Logistic regression is a supervised machine learning algorithm used for binary classification problems, not regression. Unlike linear regression which estimates continuous outcomes, logistic regression predicts the probability that a categorical dependent variable takes a particular value—often yes/no or 1/0. It uses the logistic (sigmoid) function to map predictions between 0 and 1:
$$
P(Y = 1 \mid X) = \frac{1}{1 + e^{-(\beta_0 + \beta_1 X)}}
$$
Key differences include the type of output (probability/classification for logistic vs continuous values for linear), loss function (likelihood for logistic vs squared error for linear), and underlying assumptions. Logistic regression is widely used in medical diagnosis (disease present/absent), credit scoring, and spam detection.

### Question 7
**Name and briefly describe three common evaluation metrics for regression models.**
Three common evaluation metrics for regression models are:

- Mean Squared Error (MSE): The average of squared differences between actual and predicted values. Penalizes larger errors and is sensitive to outliers.

- Mean Absolute Error (MAE): The average absolute difference between actual and predicted outcomes. More robust to outliers than MSE but treats all errors equally.

- R-squared (Coeff. of Determination): Represents the proportion of variance in the dependent variable explained by the independent variable(s). Higher values indicate the model fits data well.
Choosing between these metrics depends on problem context, sensitivity to large errors, and interpretability needs for business or scientific settings.

### Question 8
**What is the purpose of the R-squared metric in regression analysis?**

The R-squared metric (R^2) quantifies how well the regression model explains the variance of the dependent variable. It ranges from 0 to 1, with values closer to 1 indicating that a greater proportion of variance is accounted for by the model.

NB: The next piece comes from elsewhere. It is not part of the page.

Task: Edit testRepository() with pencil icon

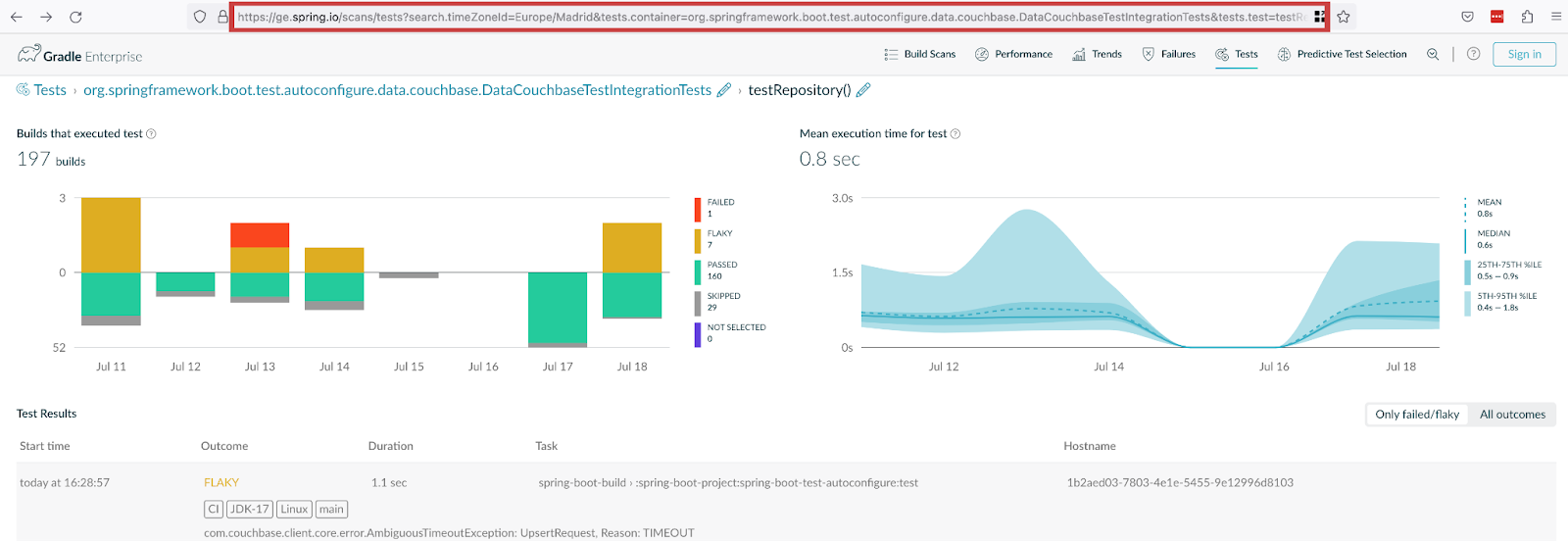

R^2 helps modelers determine explanatory power and whether adding more features improves predictive capacity. It also aids in hypothesis testing and is widely referenced in both statistical reporting and business analytics to justify model selection and performance claims.

### Question 9
**Write Python code to fit a simple linear regression model using scikit-learn and print the slope and intercept. Include your Python code and output in the code box below.**

In [1]:
import numpy as np
from sklearn.linear_model import LinearRegression

# Example Data
X = np.array([1, 2, 3, 4, 5]).reshape(-1, 1)
Y = np.array([2, 4, 5, 4, 5])

model = LinearRegression()
model.fit(X, Y)

print('Slope (Coefficient):', model.coef_[0])
print('Intercept:', model.intercept_)

Slope (Coefficient): 0.6
Intercept: 2.2


### Question 10
**How do you interpret the coefficients in a simple linear regression model?**

In simple linear regression, the model coefficient (slope, β1) quantifies the average change in the dependent variable
Y for each one-unit increase in the independent variable X. For example, if the coefficient is 2.5, every additional unit in X is associated with a 2.5 unit increase in Y, on average. The intercept (β0) indicates the expected value of Y when X=0. Proper interpretation also requires considering the scale, domain context, significance (t-tests), and confidence intervals to assess reliability. Coefficient interpretation is vital for drawing insights, decision-making, and communicating model results to non-technical stakeholders.